Two traditional Greek companies have shed a pair of 17-year-old crude carriers in deals highlighting the continued interest displayed by fringe players for such vintage ships.

Unidentified Egyptian interests are said to have spent $29m on the 319,200-dwt Gilos (built 2004), a VLCC previously controlled by Greece's Transmed Shipping.

A sale of a VLCC to an Egyptian company would be surprising. Available data platforms, such as VesselsValue, feature no company from that country owning or managing anything larger than an aframax.

Egypt's only three aframax owners are Cairo-listed leasing outfit Corplease, the Egyptian Tanker Co and Pyramid Navigation, which is a subsidiary of Greece’s Chandris (Hellas).

Transmed managers did not respond to a request for comment.

A sale of the Gilos would be the company's first tanker disposal since the end of 2018, when the Mylonas-family company began expanding into crude carriers.

By February 2020, Transmed had assembled a fleet of three VLCCs and two aframaxes, all purchased in the secondhand market. The Gilos was the last ship it bought in that campaign.

It does not seem to have been much of an asset play. The $29m Transmed fetched from selling the ship is a tad below the $31.5m it spent to buy it 20 months ago from Sinokor Merchant Marine.

Asset plays still possible

The most recent sale of another vintage VLCC shows that asset plays are possible in that asset class.

Greece's Cosmoship Maritime is believed to have raised $28m by selling the 307,000-dwt Fos (built 2002) to unidentified Chinese buyers at the end of September.

That is considerably above the $25m that the company spent to buy the ship from New York-based Icon Capital in late January.

Minerva Marine, another Greek company, is pursuing a different strategy. Rather than riding asset value fluctuations, the major tanker owner is primarily interested in offloading its oldest vessels as part of a long-term fleet renewal campaign.

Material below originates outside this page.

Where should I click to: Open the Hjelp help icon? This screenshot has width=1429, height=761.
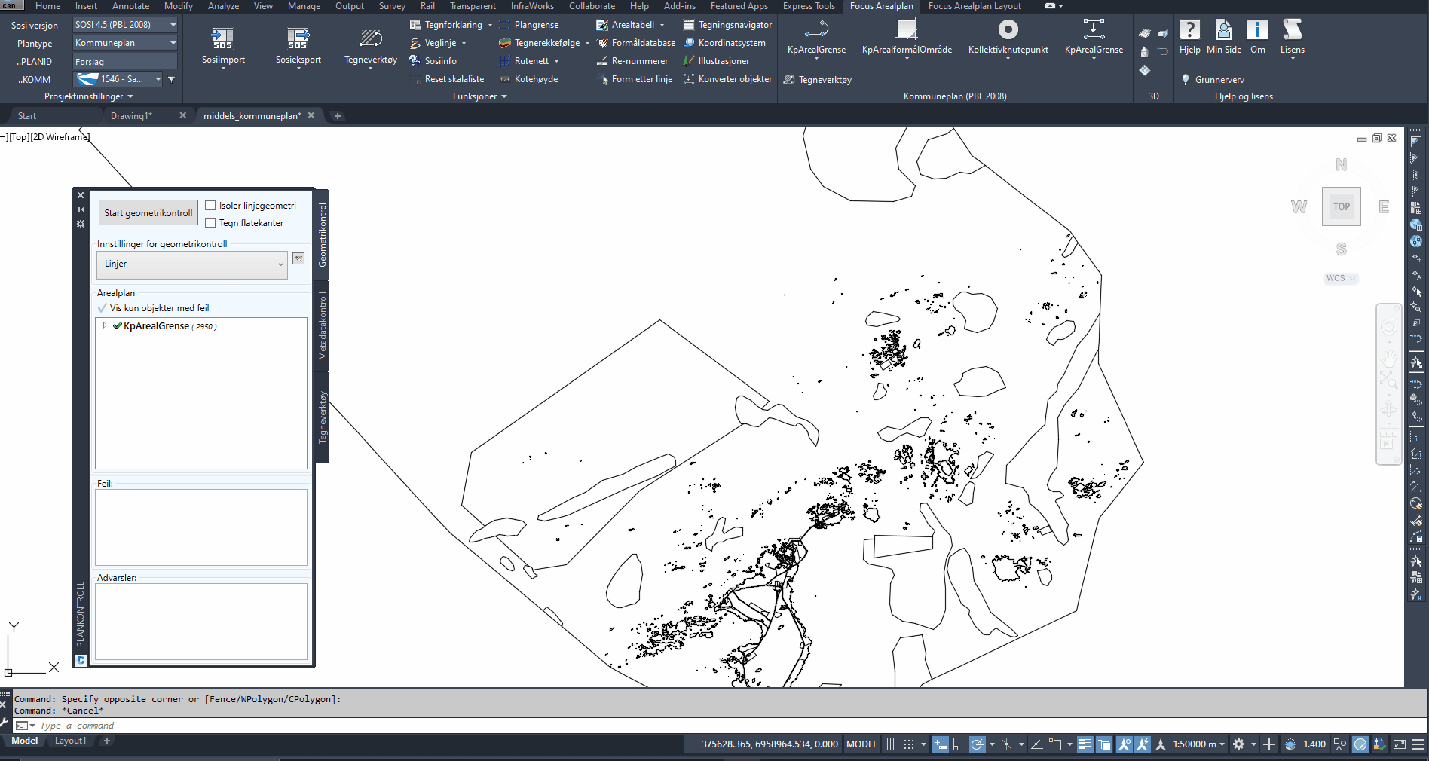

TradeWinds has already reported how the Andreas Martinos-led company sold nine ageing tankers in the secondhand market in the 14 months to August.

Minerva has now sold a 10th vessel, the 105,300-dwt Atalandi (built 2004). The South Korean-built aframax fetched $13.6m, according to some Athens brokers.

The buyer remains unknown, but Minerva's previous aframax sale gives an idea of where interest for such ships comes from. The 105,300-dwt Minerva Nike (built 2004) has emerged as Pargo in the fleet of Perenco — a French oil and gas company that is understood to be converting it into a floating storage and offloading vessel.

Younger aframaxes, meanwhile, remain popular candidates for further trading.

Beks Shipmanagement, a serial buyer of such ships that has just entered the tanker market, has emerged with yet another one. The 108,900-dwt Ocean Vela (built 2009) is about to join the company under its new name, Beks Lion.

The ship had been sold at the end of September for about $17.5m, as part of the wind-down of the former Xihe Group fleet. Brokers had previously linked Greece’s Avin International to its purchase.